Real Estate Market Heating Up: Hopes of a lower mortgage rate wish wane demand in the housing market, which could increase prices.
Savings Impact: Lower interest rates can reduce the yield of savings accounts and fixed income investments.
How Does The Policy Rate Work?
The Policy Rate, or the overnight rate, is the interest rate paid by a bank to borrow overnight funds from its other banks’ clearing accounts, and vice versa. It affects the cost of borrowing by individuals and enterprises and it is always part of a central bank strategy.
Encouraging Spending: Decreased interest rates with lengthened terms makes lending and borrowing cheaper boosting the economy.
Controlling Inflation: Using an adjustment in the rate assists in containing inflation within the range of 1-3%.
Impacting Currency Value: A reduction in the policy rate can lower the Canadian dollar which can be advantageous to exporters.
FAQs About Bank of Canada’s Policy Rates Decision
What’s the updated policy rate after recently cutting by 50 basis points?
The policy rate has been dismissed by 50 basis points as it new point level indicated in the Bank of Canada announcement.
What are the conditions for me as a consumer with lower policy rates?
It becomes cheaper to obtain loans for mortgages and lines of credit, and so the consumer level is quite lower and have greater options.
Is there any impact on fixed-rate mortgages from this decision?

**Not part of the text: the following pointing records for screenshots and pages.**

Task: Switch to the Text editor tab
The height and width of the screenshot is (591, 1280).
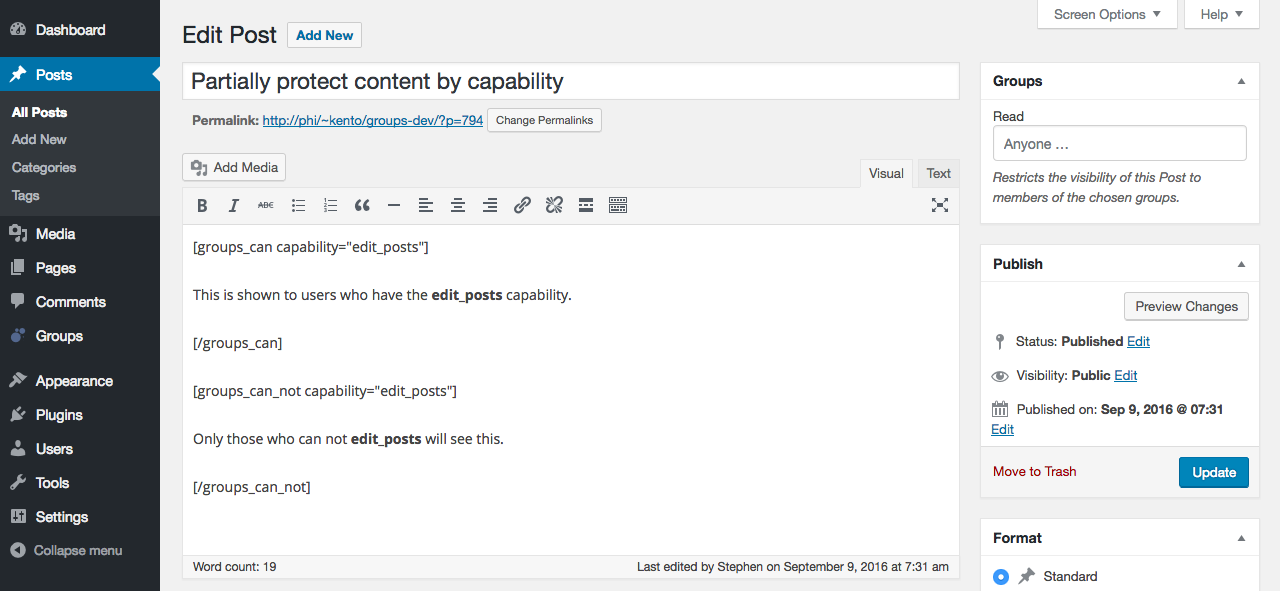Action: pos(938,173)
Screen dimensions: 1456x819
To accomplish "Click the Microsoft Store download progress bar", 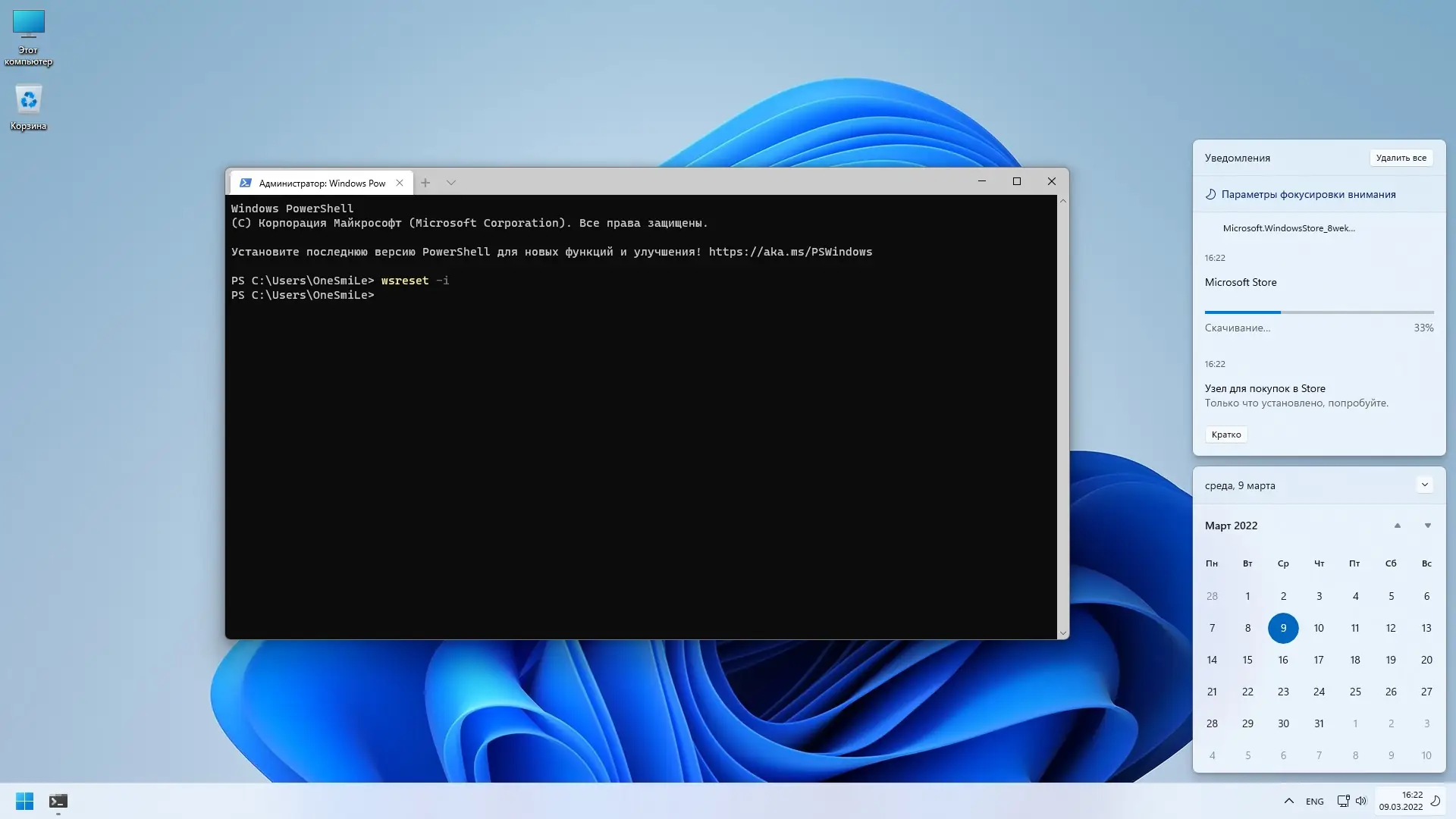I will pyautogui.click(x=1319, y=312).
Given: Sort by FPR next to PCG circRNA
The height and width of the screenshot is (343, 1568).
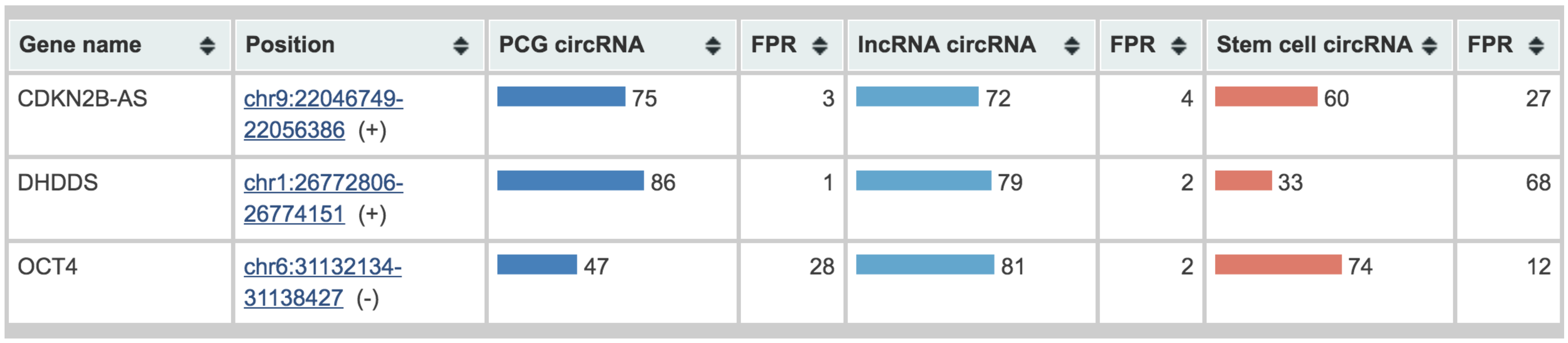Looking at the screenshot, I should pyautogui.click(x=820, y=46).
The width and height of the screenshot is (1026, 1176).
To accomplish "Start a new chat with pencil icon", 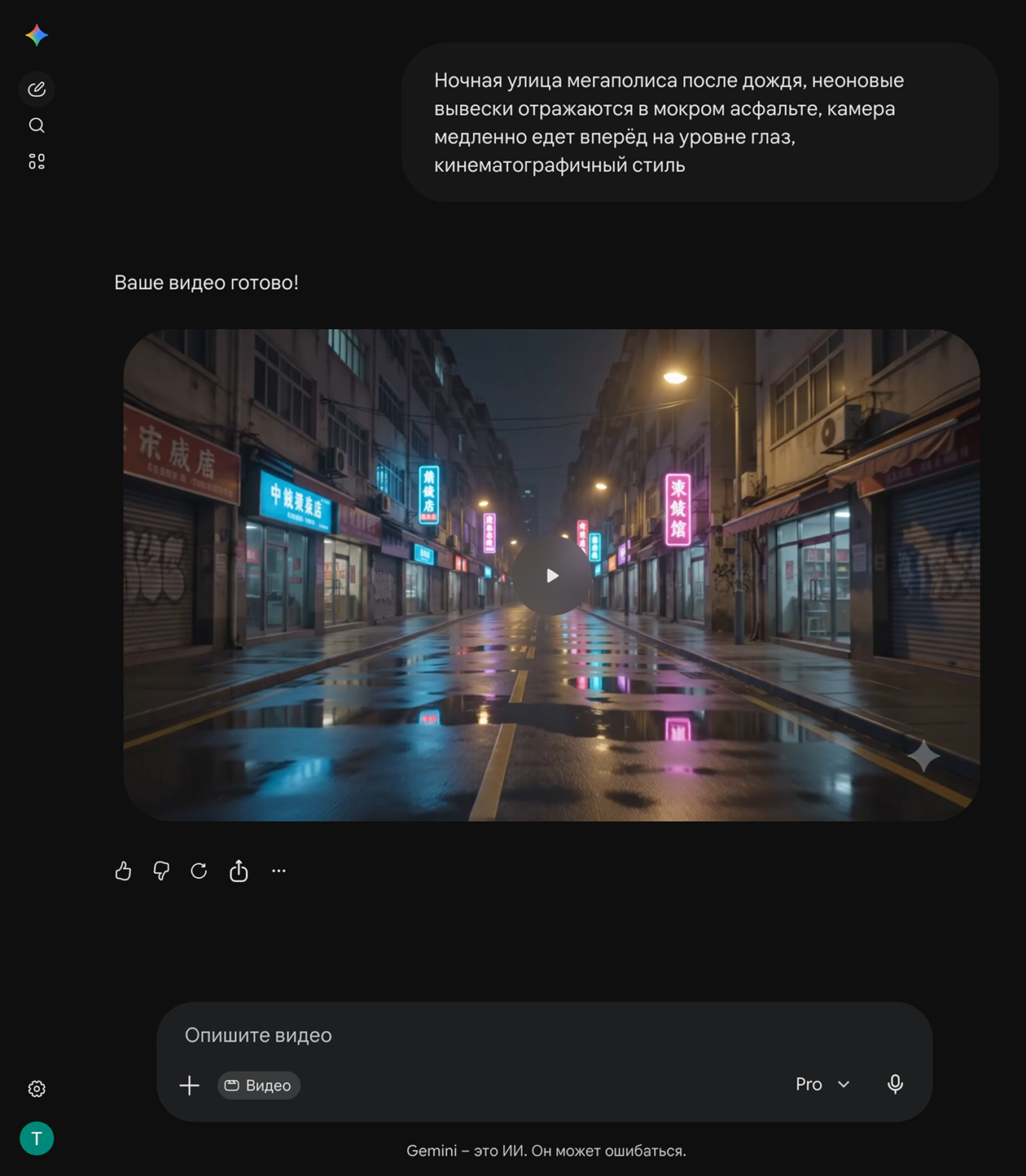I will click(37, 89).
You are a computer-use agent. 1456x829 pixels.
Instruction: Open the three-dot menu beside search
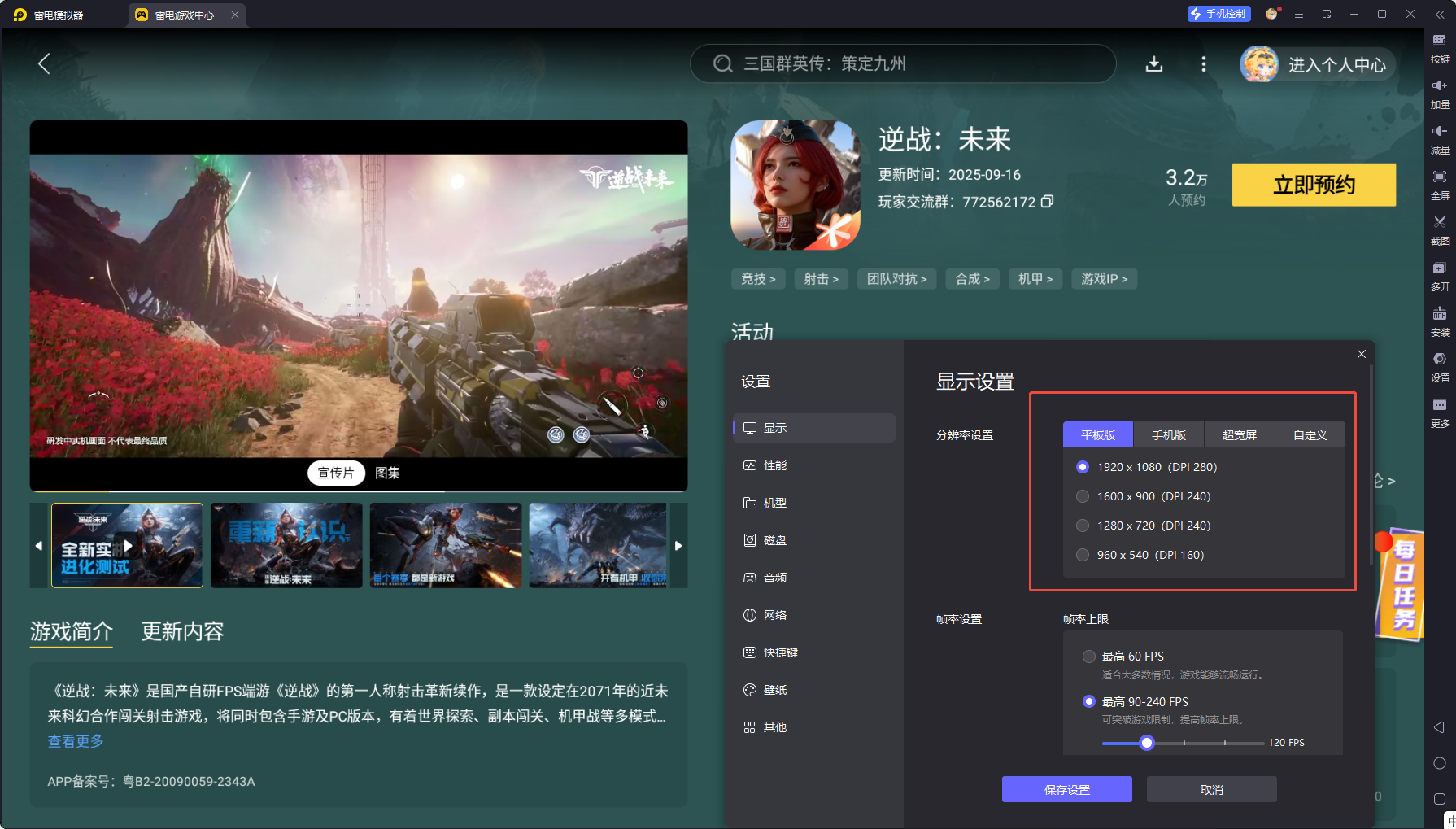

The policy rates determining the bond yields affect fixed-rate mortgages, proceeds from the sale of bonds may also go down when policy rates are slashed.
What will the impact on Canadian dollar value be one this cuts?
The policy rates when pegged at the lower side tend to devalue the Canadian dollar making the dollar detrimental to importers but a plus for exporters.
What are the impacts of a policy rate that is lower than the average?
An over reliance on the policy money may result in domestic debt, price frenzy in the homes category, and unencumbered investment for those that choose to save.
If so for what reasons did the Bank of Canada decide all at once to lower base rates?
The economies performance finally faltered and thus needed mobilization of economic resources and liquidity to cover the mounting gaps.
What are the implications of this for small businesses?
Affordability of credit by small businesses would be made easier as a result of slashing the rates, in turn this would enhance their capacity to lift capital and ease their cash flow.
Now if inflation takes a turn for the worse, what next?
That won’t be the only available solution, the reserve bank of Canada one can say could also decide to alter rates for all the sectors.
Does this also move the rates for savings accounts?
Yes and no, savings accounts across the board will earn lesser returns when low single digits and at times even negative interests would go through diminishing returns.
When next should we expect the Bank of Canada in adjusting the policy rate?
That isn’t the end of the story on policy rate adjustment since they can also do this eight times a year due to their stringent calendar.